** RECORDS SHOWN follows **
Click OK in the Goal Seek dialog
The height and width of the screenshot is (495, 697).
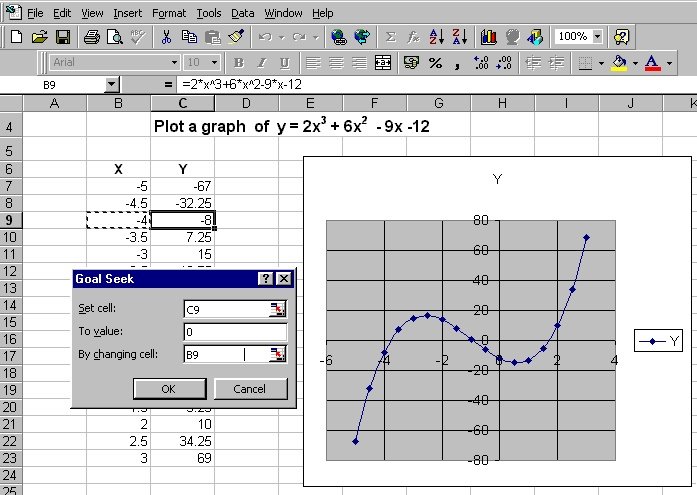point(168,389)
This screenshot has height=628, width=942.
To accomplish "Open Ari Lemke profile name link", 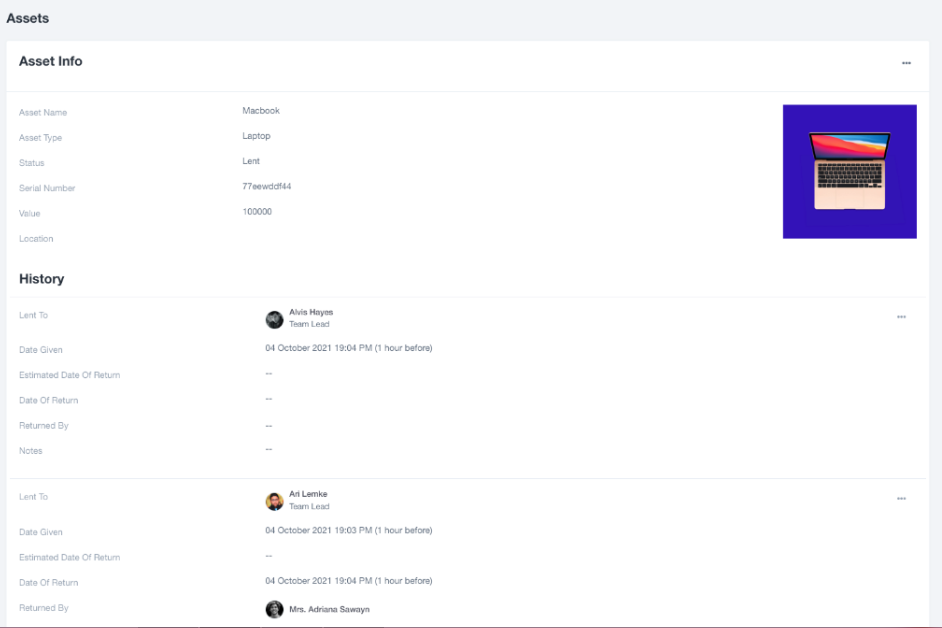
** End of RECORDS SHOWN **
> WHAT IS NEEDED
Repeat each line of the records exactly, dropping the pictures.

> PROBLEM SOLUTION
Click OK in the Goal Seek dialog
The height and width of the screenshot is (495, 697).
point(168,389)
This screenshot has height=628, width=942.
To accomplish "Open Ari Lemke profile name link", 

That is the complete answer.